(Entries on where items appear)
* * *
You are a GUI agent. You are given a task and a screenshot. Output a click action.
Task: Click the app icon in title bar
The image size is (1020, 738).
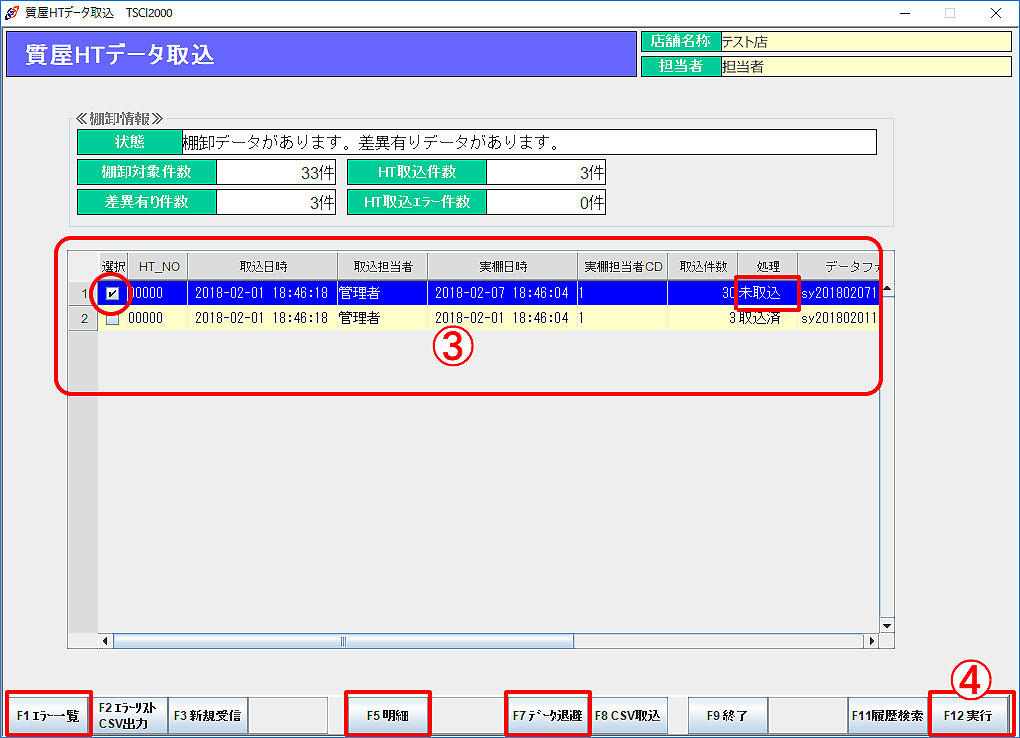[x=11, y=12]
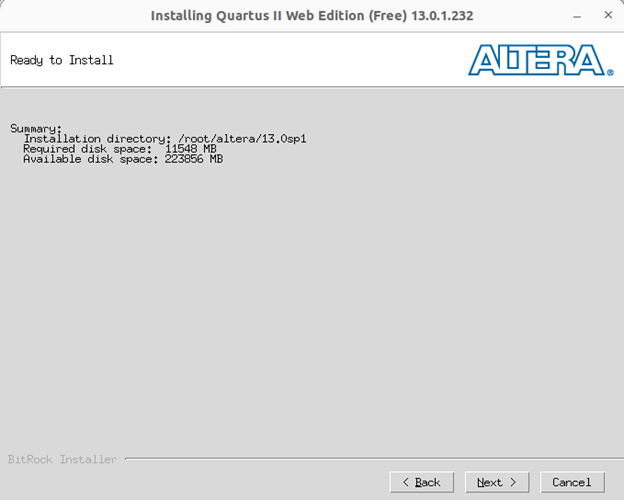Click the 11548 MB value
624x500 pixels.
191,149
* * *
#### [Problem statement]
Repeat every line of the material above word for word, leaving the pictures out of your copy.

#### [Solution to this exercise]
You are a GUI agent. You are given a task and a screenshot. Output a click action.
Task: Click the app icon in title bar
The image size is (1020, 738).
[x=11, y=12]
Click the 11548 MB value
624x500 pixels.
191,149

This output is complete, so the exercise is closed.